Im Dezember 1944 erhielten wir die Erlaubnis, auf die Krim zurückzukehren. Anfang Januar 1945 versuchten wir an der Station Chudat in einen vorbeifahrenden Zug zu steigen. Der Zug hielt nur für fünf bis zehn Minuten. Menschen, die den Krieg und die Evakuierung erlebt haben, wissen, was es bedeutete, in diesen Tagen auf einen Zug aufzuspringen. An dieser Station gab es keinen Bahnsteig. Opa Abram war nicht in der Lage, eigenständig in den Zug zu steigen. Die aufgeheizte Menge fegte alles weg, was sich um sie herum befand. Soldaten drängten die Menge von der Treppe und trugen Opa in den Wagenvorraum hinein, er fiel hin und blieb liegen, während die Leute einstiegen. Passagiere mit Koffern und Säcken stiegen buchstäblich über seinen Kopf. Als alle im Zug waren und dieser sich in Bewegung setzte, blieb Opa weiterhin im Vorraum liegen. Erst dann halfen ihm dieselben Soldaten wieder auf die Beine und brachten ihn in den Wagen. Es ist immer noch schwer nachzuvollziehen, wie er damals nicht zu Tode getrampelt wurde…

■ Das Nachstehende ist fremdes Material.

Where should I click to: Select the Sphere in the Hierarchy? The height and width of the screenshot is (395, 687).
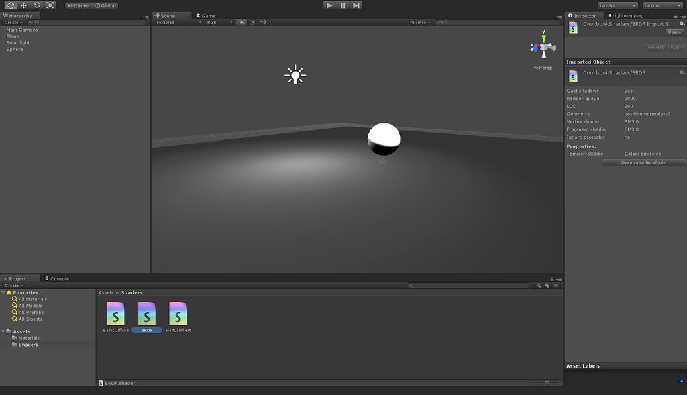pos(15,49)
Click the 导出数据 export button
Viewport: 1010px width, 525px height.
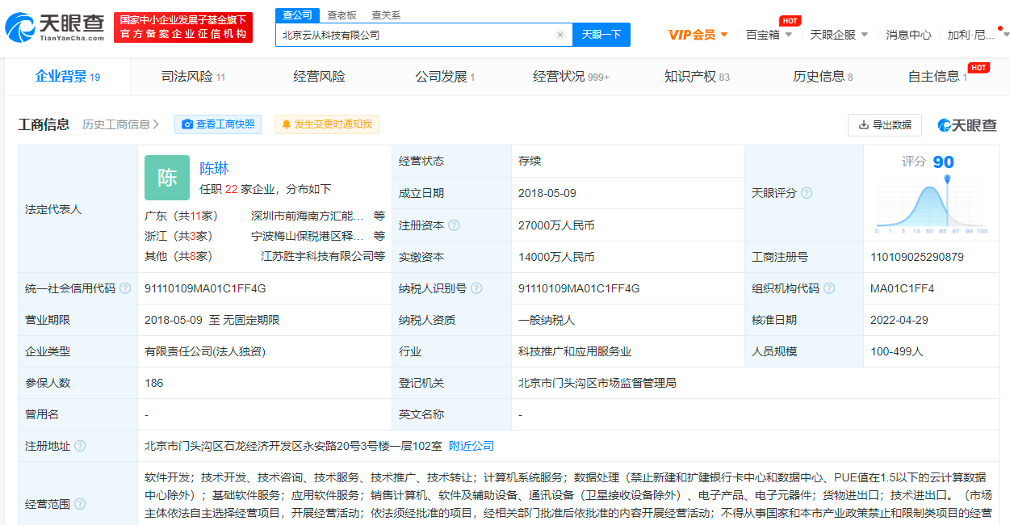coord(885,124)
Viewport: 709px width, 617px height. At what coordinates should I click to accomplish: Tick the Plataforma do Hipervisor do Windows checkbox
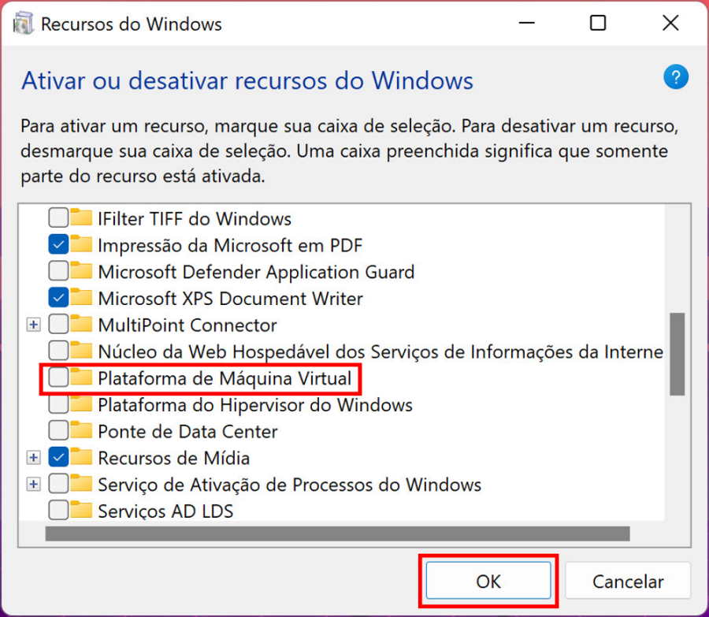click(x=58, y=405)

Gleich in den ersten Stunden nach unserer Rückkehr erfuhren wir von den Dorfbewohnern, welche die Besetzung überlebt hatten, über das schreckliche Schicksal von Mina Segal und den Kindern. Die Nazis hatten sie in ein Nachbardorf gefahren, sie bei lebendigem Leib in einen stillgelegten Brunnen gestoßen und Granaten hinein geworfen. Einige Zeit später erreichte uns die nächste tragische Nachricht: In Babi Jar waren Opas Schwester Surka und ihr ältester Sohn Dawid ermordet worden.

Der Krieg dauerte fort, viele bekamen Todesbenachrichtigungen über ihre Verwandten. Lange wussten wir nichts über das Schicksal meines Vaters Pejsach Beckman, der eine unberechtigte Lagerhaft im Gulag verbüßte.

 

 


[1]Bei Gdud Ha’Avodah handelt es sich um eine linke Arbeiterorganisation. Sie wurde im Herbst 1920 in Palästina gegründet, mit dem Ziel, „eine einheitliche Gemeinschaft jüdischer Arbeiter in Eretz-Israel zu erschaffen“. Menachem Elkind stand an der Spitze der linken Minderheit innerhalb der Organisation. Er versuchte, Gdud Ha‘Avodah in eine politische Partei nach kommunistischem Vorbild zu verwandeln, obwohl die Mehrheit der Mitglieder keine Kommunisten waren. Im Jahr 1926 folgte die Spaltung in einen rechten und linken Flügel (Anm. der Redaktion).

[2]Angeführt von Menachem Elkind, siedelten im Jahr 1927 etwa siebzig Vertreter des linken Flügels von Gdud Ha’Avodah in die Sowjetunion über. Die sowjetischen Behörden stellten der Gruppe 1.300 Hektar Land in der Nähe von Jewpatorija auf der Krim, Vieh sowie Landwirtschaftstechnik zur Verfügung und gewährten einen Kredit. Auf diesem Gebiet wurde 1928 unter der Führung von Elkind eine Kommune gegründet, die den Namen Vojo Novo erhielt. (Der Name bedeutet „Neue Lebensweise“ auf Esperanto; die sowjetischen Behörden hatten verboten, der Kommune einen hebräischen Namen zu geben und gegen einen jiddischen sprachen sich die Mitglieder der Kommune aus). Die Bewohner der Kommune sprachen untereinander Hebräisch und unterrichteten in der Sprache ihre Kinder. Diese Tatsache stieß auf großen Unmut bei der sowjetischen Führung. Im Jahr 1933 wurde die Kommune Vojo Novo in eine Kolchose umgewandelt. Die Mehrheit ihrer Gründungsmitglieder, darunter Menachem Elkind, verließ daraufhin die Krim. Elkind wurde im Dezember 1937 verhaftet. 1938 wurde er vom Kollegium für Militärstrafsachen des Obersten Gerichts der UdSSR zur Höchststrafe verurteilt und erschossen. Beide Söhne Elkinds kämpften im Zweiten Weltkrieg und sind gefallen (Anm. der Redaktion).

[3]So lautet die wörtliche Übersetzung einer im Russischen existierenden antisemitischen Beleidigung (Anm. des Übersetzers).